2016 season could start in April
The 2016 season could start in April with the first Grand Prix being on third of the month. Australia has a deal which means the country must hold the season opener.
Organisers said “The 2016 Australian Grand Prix event dates are 31 March–3 April, 2016, with the later start date set to condense the season, which finishes in November.” The media have already begun to suggest that this has been done to reduce costs for teams and shorten the downtime between races in a bid to maximise interest in the championship.
However organisers in Bahrain say they are hoping to move the race to earlier in April. But the Australian Grand Prix Corporation chief executive Andrew Westacott said “It’s fantastic that Melbourne will again play host to the opening round.”
No F1 Plans – Audi
Audi says that they have no plans to enter Formula One despite the resignation of the executive, Ferdinand Piech who for decades has been the major obstacle to them entering the sport.
Instead the company will focus on their other motorsports championships which include the World Endurance Championship and the German Touring Car Championship (DTM). The German manufacture has been linked to the sport for years but has never come to anything.
Sources inside Germany say that Piech’s antipathy for F1 was rooted in a personal dislike of Bernie Ecclestone, who controls the sport with a similar dictatorial influence over the sport.
Honda research centre
Honda has announced plans to build a new Formula One research and development centre in Milton Keynes. The Japanese manufacturer currently supplies McLaren but has plans to expand its involvement.
Their plan is to build facility adjacent to their existing Mugen Honda unit that will house the main R&D function for their push into F1 engine technology advancement.

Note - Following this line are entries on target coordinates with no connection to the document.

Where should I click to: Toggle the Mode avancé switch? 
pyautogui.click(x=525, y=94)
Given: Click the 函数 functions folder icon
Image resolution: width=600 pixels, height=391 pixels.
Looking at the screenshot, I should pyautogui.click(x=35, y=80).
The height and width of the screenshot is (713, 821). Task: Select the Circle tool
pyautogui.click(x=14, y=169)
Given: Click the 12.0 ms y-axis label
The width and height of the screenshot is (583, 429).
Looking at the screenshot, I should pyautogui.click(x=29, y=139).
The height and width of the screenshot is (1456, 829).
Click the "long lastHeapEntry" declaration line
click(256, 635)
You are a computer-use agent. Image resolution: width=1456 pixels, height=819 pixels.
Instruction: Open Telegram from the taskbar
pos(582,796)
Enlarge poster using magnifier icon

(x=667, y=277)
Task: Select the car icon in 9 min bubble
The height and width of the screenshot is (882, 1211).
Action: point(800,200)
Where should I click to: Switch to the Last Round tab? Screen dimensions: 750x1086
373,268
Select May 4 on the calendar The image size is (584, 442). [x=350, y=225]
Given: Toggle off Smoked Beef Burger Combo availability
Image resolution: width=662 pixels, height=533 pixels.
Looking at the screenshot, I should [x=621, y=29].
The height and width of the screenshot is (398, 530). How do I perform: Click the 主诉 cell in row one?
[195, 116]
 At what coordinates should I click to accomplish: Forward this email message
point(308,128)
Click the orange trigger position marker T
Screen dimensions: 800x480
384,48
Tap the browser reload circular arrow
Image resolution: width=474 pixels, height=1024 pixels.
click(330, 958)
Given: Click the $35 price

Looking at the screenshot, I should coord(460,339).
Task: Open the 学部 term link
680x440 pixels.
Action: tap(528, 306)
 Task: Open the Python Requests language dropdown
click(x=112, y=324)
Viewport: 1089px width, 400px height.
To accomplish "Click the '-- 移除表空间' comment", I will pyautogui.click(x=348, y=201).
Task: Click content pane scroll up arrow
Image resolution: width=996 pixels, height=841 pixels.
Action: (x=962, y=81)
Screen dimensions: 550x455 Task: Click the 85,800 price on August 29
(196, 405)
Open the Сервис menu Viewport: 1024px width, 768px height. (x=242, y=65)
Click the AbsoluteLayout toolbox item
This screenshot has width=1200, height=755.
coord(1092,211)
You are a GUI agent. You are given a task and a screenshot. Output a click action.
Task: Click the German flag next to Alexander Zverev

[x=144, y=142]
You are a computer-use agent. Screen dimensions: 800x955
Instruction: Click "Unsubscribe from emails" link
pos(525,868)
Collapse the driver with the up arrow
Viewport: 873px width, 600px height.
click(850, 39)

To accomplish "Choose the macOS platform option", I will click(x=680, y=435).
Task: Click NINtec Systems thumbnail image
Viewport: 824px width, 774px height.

Honda new facility will help the town to build on its reputation as a centre motorsport technology and cutting edge engineering. The new facility will create approximately 35 full-time jobs, which will be a mixture of high-skilled engineering positions and support staff and by 2018 it is expected to house 65 full time staff.
F1 losing appeal – Webber
Mark Webber says he believes rapidly degrading tyres and overtaking aids like DRS detract from the appeal of Formula One rather than add to it.
Tyre supplier Pirelli since joining the sport in 2011 have been tasked with creating tyres which degrade quicker allowing for drivers on fresher tyres to attack those on older tyres.
Along with the introduction of the drag reduction system (DRS) the new Pirelli era of Formula One resulted in more overtaking. However he says it has made over taking too easy for drivers.
He told ESPN “I’m talking on behalf of the drivers at the front of the grid because they can’t say what they really feel. But I’m talking to them now. I’d love someone to do a stat on race pace with the 2015 race compared to the mid-2000s – probably Montoya would have lapped Seb in Malaysia three and a half times”
Not enough entertainment
Sliverstone Managing director Patrick Allen, has said that F1 is not providing enough entertainment value for its fans. Even though that ticket sales for this years event is up 26%.
He says that F1 was “too processional” and that the new turbo hybrid engines were too quiet.
“We need the noise back” Allen told BBC News. “Sometimes I wonder whether the technical directors should be on the podium rather than the drivers because it seems you could put anyone in the cars.”
He said ticket sales were “going well” but urged F1 bosses to “look at making the cars more challenging for the drivers” and come up with rules that “produce closer racing”.